Tout d’abord, on doit toujours s’ajuster immédiatement au comportement des bernaches. Si quelque chose cloche dans votre installation ou s’il existe une source de turbulence près de vous, vous n’obtiendrez aucun résultat si vous ne corrigez pas la situation rapidement. À l’exception de quelques juvéniles perdus et esseulés, aucune bernache n’osera se risquer dans les parages. On oublie trop souvent que pour le gibier, toute erreur peut signifier la mort. Il est absolument normal que des bernaches ayant détecté une anomalie dans votre installation s’éloignent sans demander leur reste.
Deuxièmement, il ne faut jamais hésiter à apporter des changements à l’installation, même si on manque deux ou trois «passes».
J’aime bien le proverbe qui dit: un tien vaut mieux que deux tu l’auras. Selon ce dicton, on ne devrait pas hésiter à laisser passer quelques volées pour apporter des corrections suivant l’une ou l’autre des recommandations précédentes, au risque de ne rien récolter du tout. Vous pouvez vous réjouir que des dizaines de groupes d’oiseaux se dirigent vers votre site de chasse ou vous survolent, mais si aucun n’est intéressé à s’approcher, les résultats feront défaut. Si vous intervenez rapidement sans hésiter pour corriger votre approche, vos probabilités de récolter quelques bernaches sont bien meilleures que si vous demeurez passif sans tenter quoi que ce soit.
Troisièmement, on doit bien observer la réaction des bernaches aux ajustements apportés. À l’inverse des chasseurs qui demeurent trop passifs devant une stratégie de chasse qui ne fonctionne pas, d’autres réagiront comme des poules sans tête et apporteront coup sur coup une dizaine de modifications sans même prendre le temps d’évaluer l’effet obtenu. Prenez le temps, entre vos changements, de bien observer la réaction des oiseaux, et révisez les problèmes présentés et leurs solutions pour comprendre ce qui ne fonctionne toujours pas. Ensuite, apportez de nouvelles corrections si nécessaire.

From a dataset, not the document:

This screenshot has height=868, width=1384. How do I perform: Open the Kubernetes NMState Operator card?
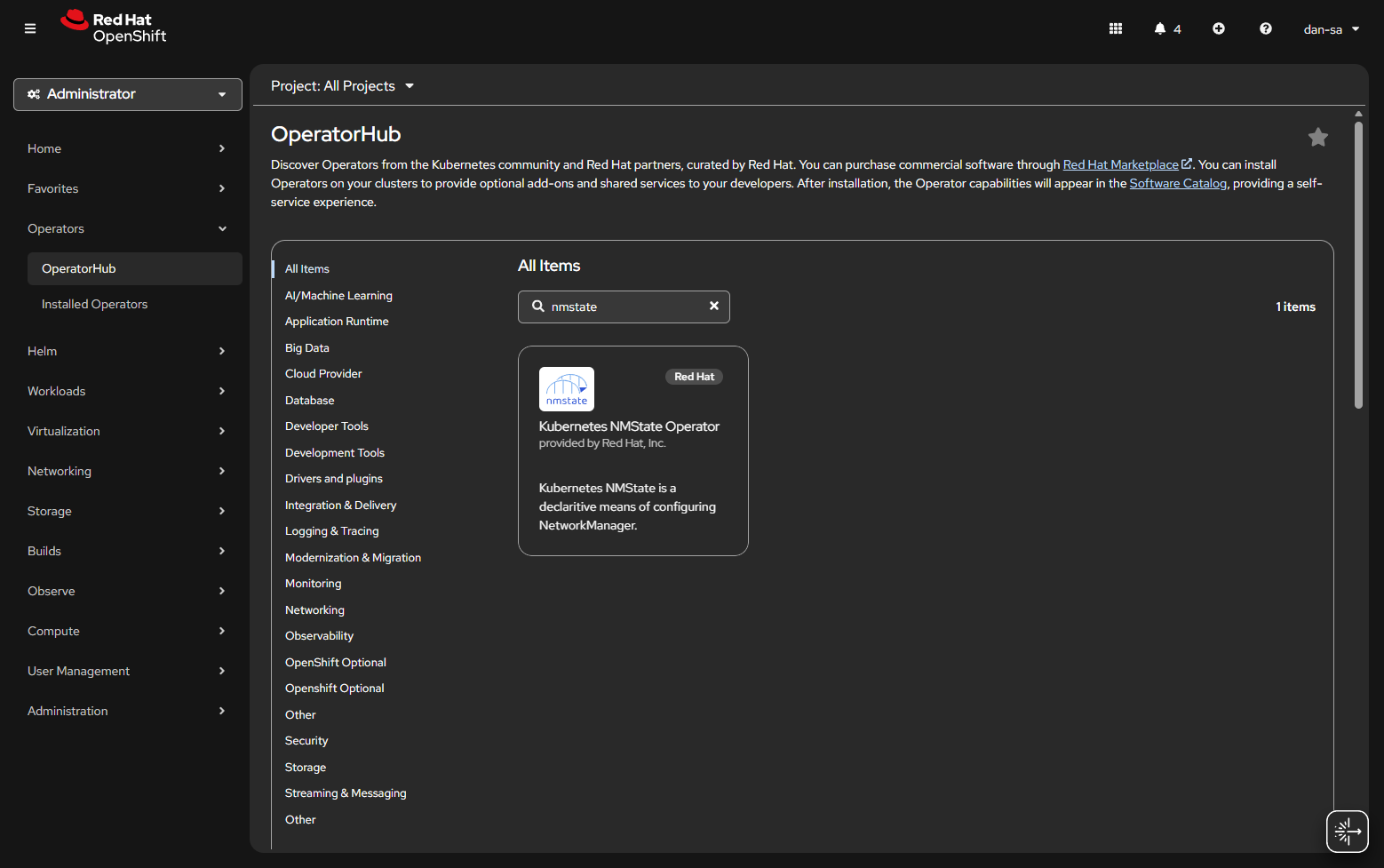tap(632, 450)
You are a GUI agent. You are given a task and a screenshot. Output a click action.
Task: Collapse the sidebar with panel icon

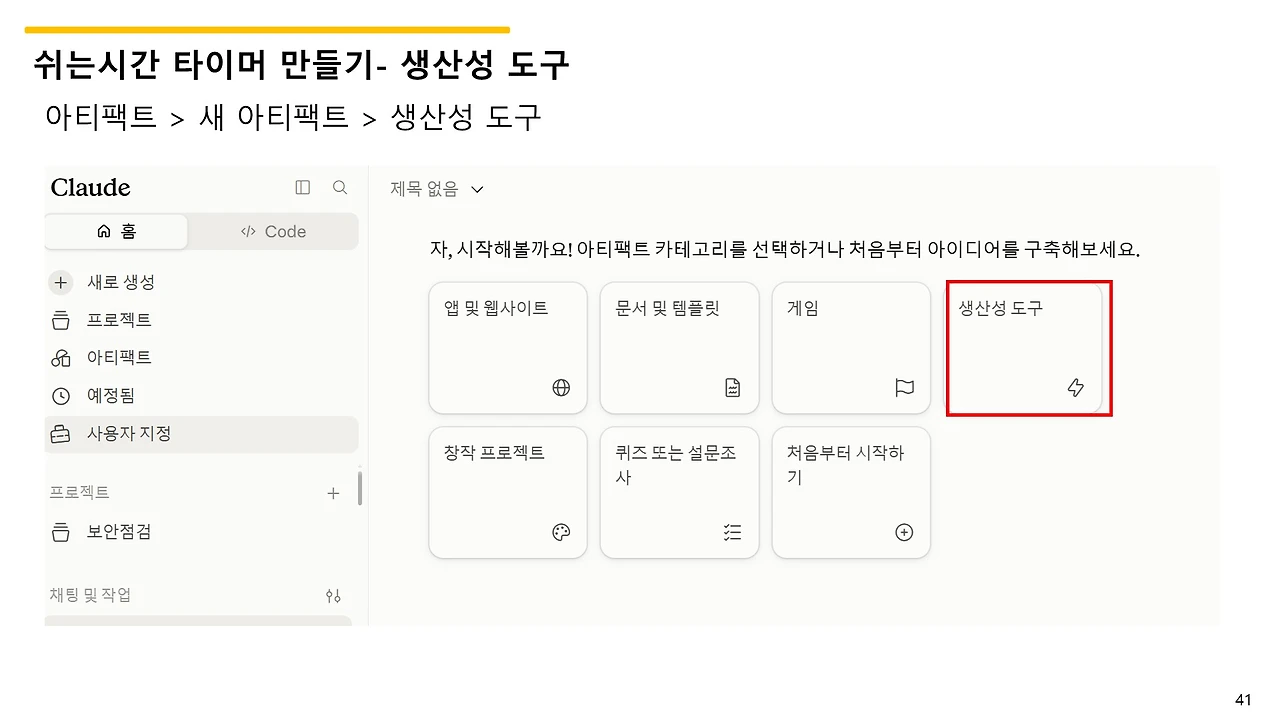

S’il peut être judicieux de laisser passer deux ou trois volées pour améliorer son approche, il ne faut quand même pas y consacrer trop de temps, sinon tout le contingent du coin risque de vous passer sous le nez sans que vous ayez eu la chance de récolter un seul oiseau! Réagissez de manière ciblée, et avec l’expérience vous saurez assez vite quoi faire pour récolter aisément votre part de bernaches.
Conclusion
Le choix de chasser à «l’envers», comme il en a été question dans cet article, peut être motivé par un manque de couvert sous le vent ou bien parce que les oiseaux sont trop méfiants et dévient de leur trajectoire avant d’être à portée de tir, souvent en aval du plan par rapport au vent. Je dis souvent à la blague que c’est en dessous de ce cul-de-sac qu’il serait le plus efficace d’être à ces occasions. L’approche inversée que je vous propose ici vous offre cette opportunité. Je vous suggère de l’essayer quelquefois volontairement, et non par obligation, pour parfaire votre technique d’installation du plan. Que vous chassiez en cache couchée ou debout, rien ne vaut quelques bons essais pour comprendre cette approche. Sur ce, bonne continuité dans votre saison de chasse.
L’auteur avec un autre beau tableau de chasse réussi avec la technique inversée.